Can see the probability of nodes being assigned labels. So we can perform *n* iterations, at each iteration *t*, the algorithm will compute the solution for that iteration:
$Y^t = LY$<sup>$t-1$</sup>
And stops when a certain condition is met.

However we can see the issues:
-  Possible to assigned only to nodes a probability associated with a label
-  The initial labels of values are different from the the one defined in $Y^0$ 
    -  Can solve by forcing labeled nodes to have initial class values instead of losing its own values
    
And the algorithm runs until we reach a certain number of iterations or hit a solution tolerance error. Here we may see error with fixing the value of Y0 for original, especially if there is a labelling error, that may propagate itself. So we change the algorithm to normalised Laplacian $L = D$<sup>$-1/2$</sup>$AD$<sup>$-1/2$</sup> and change our propagation agorithm to $Y^t = \alpha L Y$<sup>t-1</sup>$ + (1-\alpha)Y^0$ and stops when a certain conition is met. Here we have regulariser $\alpha \in [0,1]$ to weight influence of original solution at each iteration, imposing the "quality" of the original solution and its influence in the final solution.

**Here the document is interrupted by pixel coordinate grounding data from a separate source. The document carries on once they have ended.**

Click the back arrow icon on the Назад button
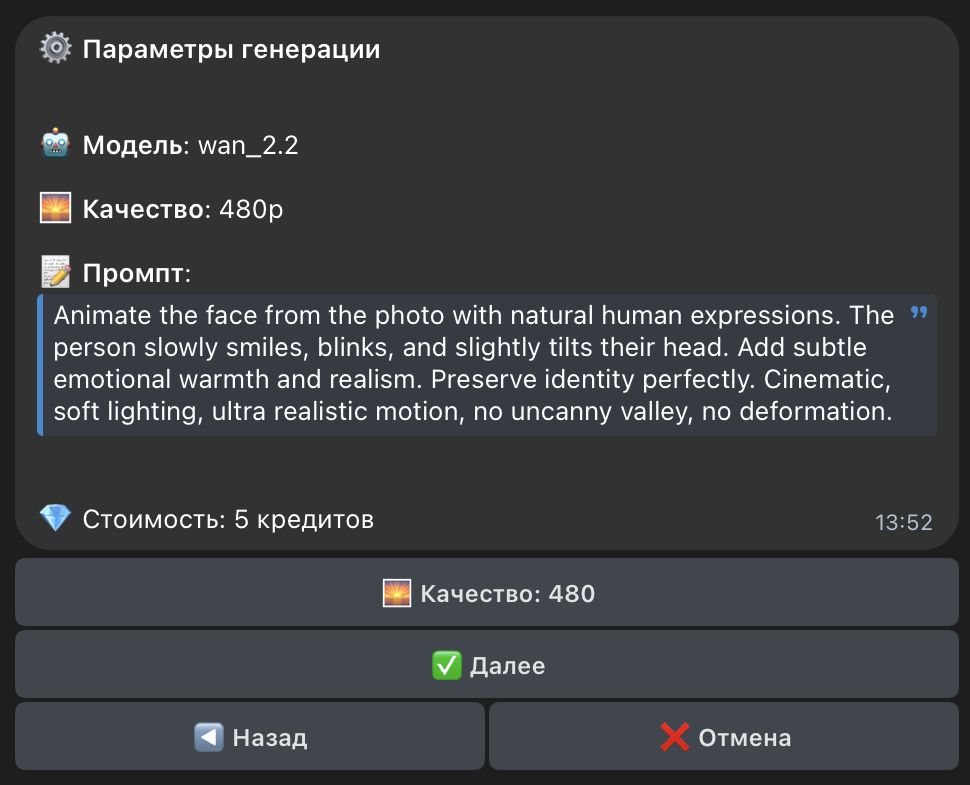 coord(209,736)

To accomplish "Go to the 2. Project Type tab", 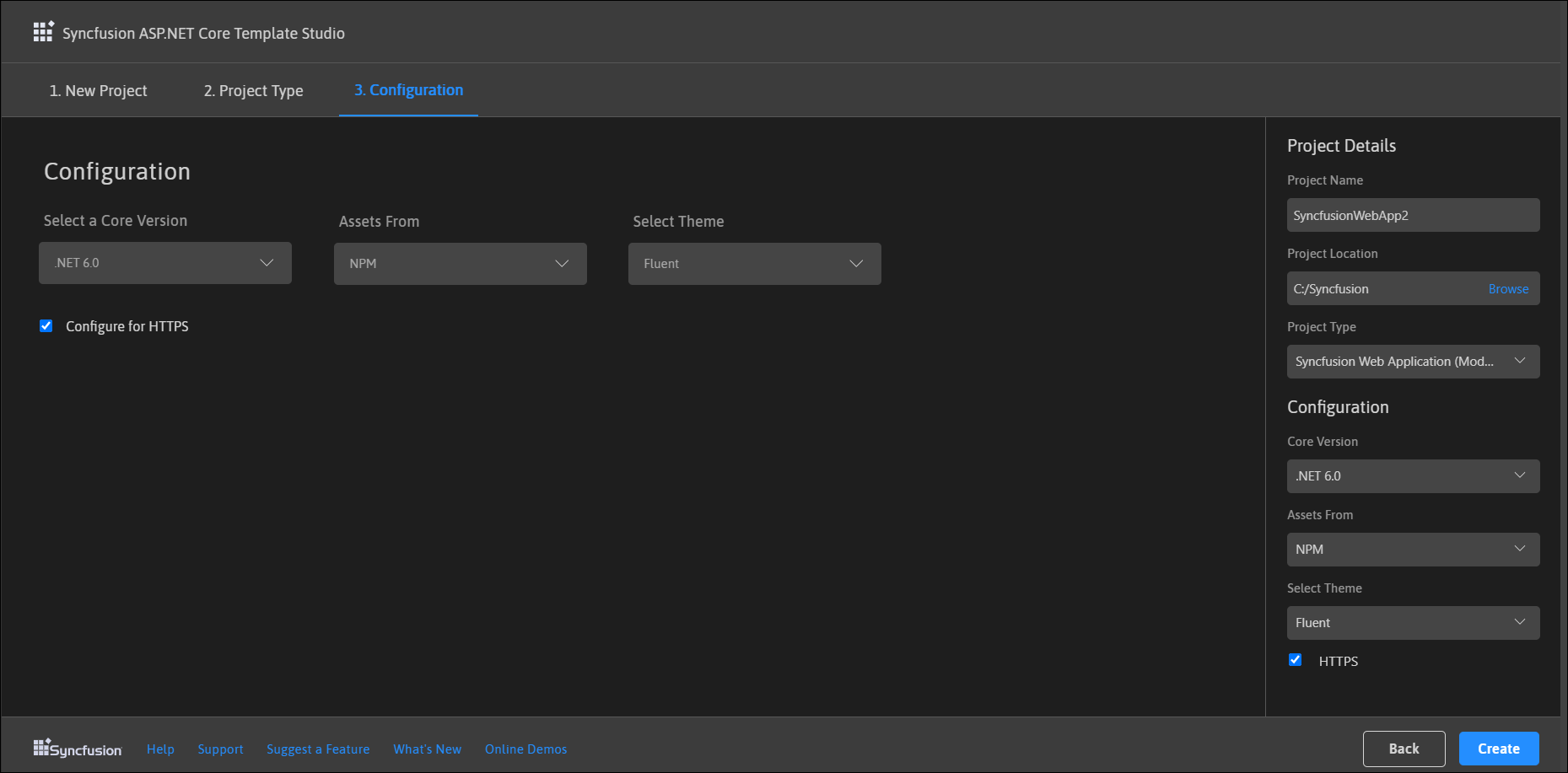I will click(253, 90).
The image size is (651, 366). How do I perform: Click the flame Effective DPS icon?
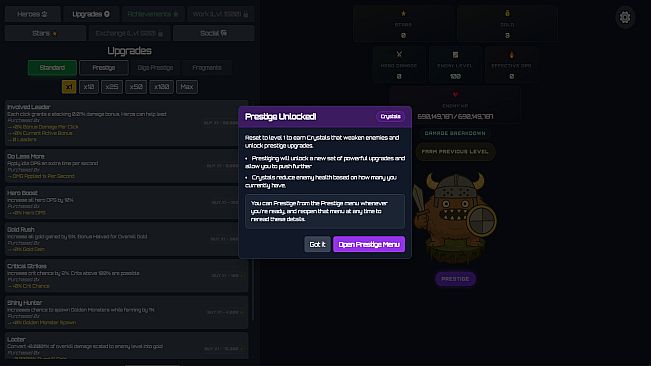[x=511, y=54]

## Graph regularisation methods
A loss function that depends on labeled and unlabelled samples, with the second (on unlablled) term acting as a regularising term that depends on the topological information of graph *G*. This can be powerful as a tool to regularise the training of neural networks. 

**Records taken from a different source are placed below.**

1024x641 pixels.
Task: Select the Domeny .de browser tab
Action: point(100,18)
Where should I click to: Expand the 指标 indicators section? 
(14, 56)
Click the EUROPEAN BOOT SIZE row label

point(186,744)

**inductive model**: Can be used on unobserved samples and does not require test samples to belong to input graph.

**Manifold learning**: A shallow form of learning whereby the the parameterised function does not leverage on any form of intermediate embeddings

-  Regularisation can be applied to final output of network
-  Regularisation applied to inetermediate layers, regularising the embedding representation
-  Regularisation applied to an auxiliary network that shares first k-1 layers; corresponds to training an unsupervised embedding network while simultaneously training a supervised network.

## Neural Graph Learning
Generalises previous formulations to make it possible to apply graph regularisation to any form of a NN. Can apply to any graph, natural or synthetic. We can also generate synthetic graphs with adversarial examples where samples are perturbed to maximise errors, allowing us to obtain models more robust against adversarially generated examples.

## Planetoid
Extend graph regularisation in order to account for higher-order proximities, we have Planetoid (Predicting labels and neighbours with emebddings trasductively or inductively from data), extends skip-gram for compute node embeddings to incorporate node-label information. Skip-gram methods are based on generating random walks thoruhg a graph then using the generated sequences to learn embeddings via a skip-gram model, we modify for supervised loss:
-  Softmax layer to predict graph context of sampled random-walk sequences
-  Set of hidden layers that combine together with hidden layers derived from node features to predict class labels

The cost function to be minimised is composed of supervised and unsupervised loss $L_s$, $L_u$ respectively. The unsupervised loss is analgous to the one used with skip-gram with negative sampling where the supervised loss minimises the conditional probability. However this formulation is transductive as it requires samples belonging to the graph to be applied; in semi-supervised task this can efficiently be used to predict labels for unlabeled examples. However, cannot be used for unobserved samples. There is an inductive version of Planetoid by parameterising the embeddings as a function of the node features, via dedicated connected layers.